--- DATASET ROWS ---

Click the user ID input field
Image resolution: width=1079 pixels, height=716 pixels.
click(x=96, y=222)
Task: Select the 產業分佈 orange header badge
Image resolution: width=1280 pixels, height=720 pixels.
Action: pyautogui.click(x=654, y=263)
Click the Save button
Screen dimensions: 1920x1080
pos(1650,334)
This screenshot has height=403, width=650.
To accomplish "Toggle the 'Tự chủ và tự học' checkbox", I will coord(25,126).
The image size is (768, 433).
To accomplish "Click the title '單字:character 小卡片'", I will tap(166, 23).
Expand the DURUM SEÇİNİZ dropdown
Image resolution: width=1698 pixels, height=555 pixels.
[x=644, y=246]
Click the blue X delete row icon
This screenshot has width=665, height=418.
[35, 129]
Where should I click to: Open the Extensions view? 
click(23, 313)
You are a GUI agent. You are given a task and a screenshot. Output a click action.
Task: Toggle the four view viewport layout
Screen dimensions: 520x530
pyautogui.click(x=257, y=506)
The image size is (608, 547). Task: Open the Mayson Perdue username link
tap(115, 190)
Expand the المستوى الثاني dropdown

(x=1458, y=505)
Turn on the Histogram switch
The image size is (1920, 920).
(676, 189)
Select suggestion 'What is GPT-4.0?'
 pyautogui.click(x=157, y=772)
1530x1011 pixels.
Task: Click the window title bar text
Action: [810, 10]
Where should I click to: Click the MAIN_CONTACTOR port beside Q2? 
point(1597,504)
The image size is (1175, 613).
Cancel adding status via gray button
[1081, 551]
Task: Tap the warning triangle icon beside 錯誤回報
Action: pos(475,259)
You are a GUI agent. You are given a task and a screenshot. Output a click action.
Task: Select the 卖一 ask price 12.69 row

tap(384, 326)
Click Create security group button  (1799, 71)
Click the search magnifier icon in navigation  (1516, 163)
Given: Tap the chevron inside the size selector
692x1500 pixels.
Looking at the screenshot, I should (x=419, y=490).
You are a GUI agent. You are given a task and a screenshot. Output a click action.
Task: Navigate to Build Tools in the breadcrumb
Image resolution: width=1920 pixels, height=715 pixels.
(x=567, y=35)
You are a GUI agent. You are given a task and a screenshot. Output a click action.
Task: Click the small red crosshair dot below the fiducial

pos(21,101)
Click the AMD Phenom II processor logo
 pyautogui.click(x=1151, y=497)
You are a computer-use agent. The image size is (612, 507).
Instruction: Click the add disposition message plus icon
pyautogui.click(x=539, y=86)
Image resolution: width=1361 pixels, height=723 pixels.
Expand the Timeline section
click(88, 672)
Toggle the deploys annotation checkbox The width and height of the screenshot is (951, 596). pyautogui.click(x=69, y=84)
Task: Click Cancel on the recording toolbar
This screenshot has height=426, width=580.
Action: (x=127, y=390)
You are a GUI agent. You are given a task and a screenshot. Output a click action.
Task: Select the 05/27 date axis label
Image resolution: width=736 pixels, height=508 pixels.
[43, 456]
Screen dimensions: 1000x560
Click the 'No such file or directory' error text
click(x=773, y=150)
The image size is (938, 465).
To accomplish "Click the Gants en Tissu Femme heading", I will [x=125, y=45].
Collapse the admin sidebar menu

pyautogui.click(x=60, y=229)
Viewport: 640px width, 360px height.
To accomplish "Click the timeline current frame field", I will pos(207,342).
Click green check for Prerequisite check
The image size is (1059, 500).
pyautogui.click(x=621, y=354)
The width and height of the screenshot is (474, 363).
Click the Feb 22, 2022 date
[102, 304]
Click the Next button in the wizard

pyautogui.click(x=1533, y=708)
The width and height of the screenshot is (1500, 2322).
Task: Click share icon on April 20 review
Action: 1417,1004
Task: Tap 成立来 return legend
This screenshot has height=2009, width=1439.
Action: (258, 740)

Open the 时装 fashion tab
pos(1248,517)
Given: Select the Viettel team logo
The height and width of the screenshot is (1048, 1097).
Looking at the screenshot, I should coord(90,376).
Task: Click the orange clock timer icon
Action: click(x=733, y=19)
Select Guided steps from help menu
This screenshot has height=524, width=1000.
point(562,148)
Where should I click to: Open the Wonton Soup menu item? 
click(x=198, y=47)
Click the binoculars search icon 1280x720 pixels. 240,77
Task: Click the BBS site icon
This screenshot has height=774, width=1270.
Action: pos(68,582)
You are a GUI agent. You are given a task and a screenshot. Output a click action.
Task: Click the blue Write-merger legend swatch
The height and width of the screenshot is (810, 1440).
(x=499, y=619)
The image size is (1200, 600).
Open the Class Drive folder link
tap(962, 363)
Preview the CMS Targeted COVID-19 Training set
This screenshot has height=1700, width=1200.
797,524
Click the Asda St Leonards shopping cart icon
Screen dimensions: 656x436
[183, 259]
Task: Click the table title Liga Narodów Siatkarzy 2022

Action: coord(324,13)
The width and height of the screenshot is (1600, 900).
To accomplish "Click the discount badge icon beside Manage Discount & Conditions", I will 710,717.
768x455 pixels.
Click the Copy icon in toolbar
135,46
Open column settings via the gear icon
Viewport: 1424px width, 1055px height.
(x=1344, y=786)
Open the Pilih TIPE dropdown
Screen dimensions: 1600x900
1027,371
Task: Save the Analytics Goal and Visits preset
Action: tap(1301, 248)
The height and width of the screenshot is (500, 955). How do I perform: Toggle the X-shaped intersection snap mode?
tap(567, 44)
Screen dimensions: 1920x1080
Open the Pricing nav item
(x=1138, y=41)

---

AIM ->
Reproduce the entries word for word, beginning with the line that contains "The width and height of the screenshot is (1600, 900)." and continuing through the last line of the entries.

FULL RESPONSE ->
The width and height of the screenshot is (1600, 900).
To accomplish "Click the discount badge icon beside Manage Discount & Conditions", I will 710,717.
768x455 pixels.
Click the Copy icon in toolbar
135,46
Open column settings via the gear icon
Viewport: 1424px width, 1055px height.
(x=1344, y=786)
Open the Pilih TIPE dropdown
Screen dimensions: 1600x900
1027,371
Task: Save the Analytics Goal and Visits preset
Action: tap(1301, 248)
The height and width of the screenshot is (500, 955). How do I perform: Toggle the X-shaped intersection snap mode?
tap(567, 44)
Screen dimensions: 1920x1080
Open the Pricing nav item
(x=1138, y=41)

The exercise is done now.